PETALING JAYA: Ayamas Food Corporation Sdn Bhd has denied allegations of migrant worker mistreatment levelled at a chicken processing factory in the Klang Valley.
In a statement to FMT, Ayamas asserted that all its facilities maintain strict safety procedures and adhere to good manufacturing practice standards, citing over two decades of experience.
“This is especially true for employees with any contact with the product. They are given industry-standard protective gear that includes masks which are certified and compliant with prevailing guidelines,” the company said.
Ayamas acknowledged there had been delays in the payment of salaries to its workers, but attributed them to the processing time taken to secure work permits and complete employer transfers as required by the human resource ministry.
As a solution, Ayamas said it applied for permission to pay the salaries in cash and had already advanced to its workers half-month salaries to enable them to meet their immediate spending needs. The company said it paid all salaries in full by the end of August.
On Sunday, FMT reported a migrant rights activist’s allegation that more than 200 Bangladeshi and Nepali labourers working at a chicken processing factory in the Klang Valley were being threatened with deportation.
Andy Hall said the threats were made by the factory management after authorities intervened upon being alerted to poor working conditions and delayed salary payments.
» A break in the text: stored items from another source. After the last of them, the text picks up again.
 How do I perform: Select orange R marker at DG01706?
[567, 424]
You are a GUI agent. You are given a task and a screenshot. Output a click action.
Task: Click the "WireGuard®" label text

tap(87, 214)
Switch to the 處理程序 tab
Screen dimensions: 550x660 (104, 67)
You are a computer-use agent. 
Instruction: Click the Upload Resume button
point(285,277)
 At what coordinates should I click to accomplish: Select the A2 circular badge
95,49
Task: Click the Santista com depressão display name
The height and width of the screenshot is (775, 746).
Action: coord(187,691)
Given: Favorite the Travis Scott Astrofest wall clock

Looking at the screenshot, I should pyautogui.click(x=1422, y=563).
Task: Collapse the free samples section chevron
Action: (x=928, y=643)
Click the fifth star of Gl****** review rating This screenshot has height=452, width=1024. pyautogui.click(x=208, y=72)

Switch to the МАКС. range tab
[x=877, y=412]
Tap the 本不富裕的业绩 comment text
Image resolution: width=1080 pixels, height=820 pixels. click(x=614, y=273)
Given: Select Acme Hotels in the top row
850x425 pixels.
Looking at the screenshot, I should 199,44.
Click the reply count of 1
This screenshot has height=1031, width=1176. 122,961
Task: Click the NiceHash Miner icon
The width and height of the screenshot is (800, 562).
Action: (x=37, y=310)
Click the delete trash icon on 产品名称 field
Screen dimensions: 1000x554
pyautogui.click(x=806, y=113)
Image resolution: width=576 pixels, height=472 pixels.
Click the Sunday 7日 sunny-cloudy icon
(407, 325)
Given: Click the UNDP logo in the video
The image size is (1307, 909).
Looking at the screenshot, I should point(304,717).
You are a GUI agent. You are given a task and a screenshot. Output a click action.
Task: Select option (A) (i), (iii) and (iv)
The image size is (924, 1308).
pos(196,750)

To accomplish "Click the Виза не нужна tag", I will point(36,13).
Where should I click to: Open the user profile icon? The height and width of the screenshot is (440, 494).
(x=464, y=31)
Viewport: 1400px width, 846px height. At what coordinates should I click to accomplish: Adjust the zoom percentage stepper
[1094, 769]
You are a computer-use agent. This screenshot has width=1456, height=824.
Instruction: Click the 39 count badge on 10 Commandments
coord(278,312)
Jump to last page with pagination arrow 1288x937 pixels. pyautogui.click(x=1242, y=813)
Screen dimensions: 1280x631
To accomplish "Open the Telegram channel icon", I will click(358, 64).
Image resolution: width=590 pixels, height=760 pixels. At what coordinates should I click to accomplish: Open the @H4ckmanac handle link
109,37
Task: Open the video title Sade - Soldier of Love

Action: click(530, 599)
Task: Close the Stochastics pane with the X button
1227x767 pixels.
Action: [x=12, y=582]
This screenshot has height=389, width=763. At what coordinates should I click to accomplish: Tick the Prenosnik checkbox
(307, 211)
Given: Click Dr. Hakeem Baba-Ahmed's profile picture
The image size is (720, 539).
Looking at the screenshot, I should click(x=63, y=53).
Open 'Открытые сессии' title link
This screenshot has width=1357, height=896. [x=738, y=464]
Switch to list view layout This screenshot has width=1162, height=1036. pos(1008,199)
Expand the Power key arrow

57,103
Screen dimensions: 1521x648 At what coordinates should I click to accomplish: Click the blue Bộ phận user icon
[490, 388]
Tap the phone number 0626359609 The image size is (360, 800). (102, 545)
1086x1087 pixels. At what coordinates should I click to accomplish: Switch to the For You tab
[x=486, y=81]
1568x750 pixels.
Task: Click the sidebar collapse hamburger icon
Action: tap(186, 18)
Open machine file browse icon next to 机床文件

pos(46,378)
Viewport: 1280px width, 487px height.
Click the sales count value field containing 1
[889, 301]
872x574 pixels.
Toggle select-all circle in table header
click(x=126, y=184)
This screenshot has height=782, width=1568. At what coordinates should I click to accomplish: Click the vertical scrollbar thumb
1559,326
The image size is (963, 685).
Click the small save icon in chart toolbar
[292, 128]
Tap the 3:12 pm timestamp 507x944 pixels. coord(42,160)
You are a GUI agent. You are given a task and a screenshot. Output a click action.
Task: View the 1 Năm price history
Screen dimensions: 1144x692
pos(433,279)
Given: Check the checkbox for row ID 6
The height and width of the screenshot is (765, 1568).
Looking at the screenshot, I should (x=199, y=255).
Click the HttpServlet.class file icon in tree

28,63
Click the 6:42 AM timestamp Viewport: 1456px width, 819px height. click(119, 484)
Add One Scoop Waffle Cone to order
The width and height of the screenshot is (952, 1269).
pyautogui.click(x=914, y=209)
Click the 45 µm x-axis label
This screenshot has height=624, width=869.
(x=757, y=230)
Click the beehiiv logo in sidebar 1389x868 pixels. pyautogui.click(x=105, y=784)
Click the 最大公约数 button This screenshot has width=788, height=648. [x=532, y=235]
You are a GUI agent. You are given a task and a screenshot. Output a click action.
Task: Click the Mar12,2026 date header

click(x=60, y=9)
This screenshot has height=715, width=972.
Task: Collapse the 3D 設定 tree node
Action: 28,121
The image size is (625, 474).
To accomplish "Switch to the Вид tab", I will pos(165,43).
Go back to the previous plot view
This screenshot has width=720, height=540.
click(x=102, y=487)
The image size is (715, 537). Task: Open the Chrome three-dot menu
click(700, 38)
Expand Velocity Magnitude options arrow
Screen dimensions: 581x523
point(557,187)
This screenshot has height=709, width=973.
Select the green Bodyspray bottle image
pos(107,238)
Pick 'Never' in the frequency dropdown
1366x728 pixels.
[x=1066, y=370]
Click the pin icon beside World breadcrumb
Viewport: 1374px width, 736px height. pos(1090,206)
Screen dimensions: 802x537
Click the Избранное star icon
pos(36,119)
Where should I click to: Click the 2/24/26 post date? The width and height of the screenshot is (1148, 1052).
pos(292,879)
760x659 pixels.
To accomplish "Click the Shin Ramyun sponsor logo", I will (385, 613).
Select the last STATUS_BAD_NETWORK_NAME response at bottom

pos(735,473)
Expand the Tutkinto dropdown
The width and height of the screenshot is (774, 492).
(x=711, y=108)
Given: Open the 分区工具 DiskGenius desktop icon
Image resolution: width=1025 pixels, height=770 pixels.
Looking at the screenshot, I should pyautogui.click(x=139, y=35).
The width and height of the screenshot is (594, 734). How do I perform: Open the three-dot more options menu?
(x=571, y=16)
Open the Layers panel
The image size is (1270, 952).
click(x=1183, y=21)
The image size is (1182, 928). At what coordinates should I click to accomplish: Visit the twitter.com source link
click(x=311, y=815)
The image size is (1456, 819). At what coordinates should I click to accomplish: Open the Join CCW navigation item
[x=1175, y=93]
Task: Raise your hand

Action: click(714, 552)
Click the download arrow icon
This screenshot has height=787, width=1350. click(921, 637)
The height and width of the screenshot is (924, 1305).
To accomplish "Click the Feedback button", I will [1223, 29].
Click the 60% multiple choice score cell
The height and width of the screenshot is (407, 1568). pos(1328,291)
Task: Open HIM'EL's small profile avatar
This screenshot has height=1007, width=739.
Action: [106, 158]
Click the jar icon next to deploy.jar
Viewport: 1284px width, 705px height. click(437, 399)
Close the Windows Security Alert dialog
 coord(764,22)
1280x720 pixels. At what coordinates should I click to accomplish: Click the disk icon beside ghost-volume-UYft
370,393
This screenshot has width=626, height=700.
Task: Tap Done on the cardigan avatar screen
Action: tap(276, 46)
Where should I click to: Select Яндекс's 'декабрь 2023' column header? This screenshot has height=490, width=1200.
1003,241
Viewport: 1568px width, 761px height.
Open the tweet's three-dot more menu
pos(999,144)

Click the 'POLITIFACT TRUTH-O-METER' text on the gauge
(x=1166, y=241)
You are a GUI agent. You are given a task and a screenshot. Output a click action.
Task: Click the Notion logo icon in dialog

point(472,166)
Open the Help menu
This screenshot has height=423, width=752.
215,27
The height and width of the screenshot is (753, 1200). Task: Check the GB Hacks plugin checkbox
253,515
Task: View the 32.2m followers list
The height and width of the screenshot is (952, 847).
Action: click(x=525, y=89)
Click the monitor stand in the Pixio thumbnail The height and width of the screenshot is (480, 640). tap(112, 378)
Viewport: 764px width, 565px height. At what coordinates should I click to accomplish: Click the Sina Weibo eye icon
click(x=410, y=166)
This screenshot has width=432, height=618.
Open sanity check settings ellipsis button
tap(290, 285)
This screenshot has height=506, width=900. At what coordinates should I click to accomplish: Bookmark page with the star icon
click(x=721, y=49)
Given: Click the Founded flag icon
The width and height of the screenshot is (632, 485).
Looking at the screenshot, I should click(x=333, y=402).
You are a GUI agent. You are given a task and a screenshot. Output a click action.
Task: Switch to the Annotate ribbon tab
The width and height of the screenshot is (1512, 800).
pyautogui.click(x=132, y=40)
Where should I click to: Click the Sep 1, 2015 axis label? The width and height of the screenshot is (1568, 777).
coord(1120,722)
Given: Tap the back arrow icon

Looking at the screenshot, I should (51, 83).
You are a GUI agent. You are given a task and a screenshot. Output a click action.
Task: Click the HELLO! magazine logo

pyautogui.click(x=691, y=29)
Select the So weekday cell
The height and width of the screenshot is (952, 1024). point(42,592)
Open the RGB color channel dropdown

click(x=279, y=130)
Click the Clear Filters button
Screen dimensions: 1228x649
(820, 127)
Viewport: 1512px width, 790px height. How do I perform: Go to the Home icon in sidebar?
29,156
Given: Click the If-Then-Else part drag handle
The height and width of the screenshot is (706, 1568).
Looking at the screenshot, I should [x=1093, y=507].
Hall said the workers in the receiving area, particularly the Bangladeshi employees, were exposed to unsanitary conditions involving faeces and blood and lacked proper protective gear.
They also only received three months’ worth of salary after the authorities intervened.
In its statement, Ayamas said it conducts regular engagement sessions with its workers. One session involved workers being briefed on employment rules and regulations.
“This was a normal information-sharing session and should not have been misconstrued as a direct or indirect form of threat,” it said.
Ayamas added that it had worked with the human resource ministry to employ the foreign workers after they had been left stranded without the jobs promised to them by others.
“We have been working very closely with the ministry, the immigration department and the Bangladesh High Commission,” the company said.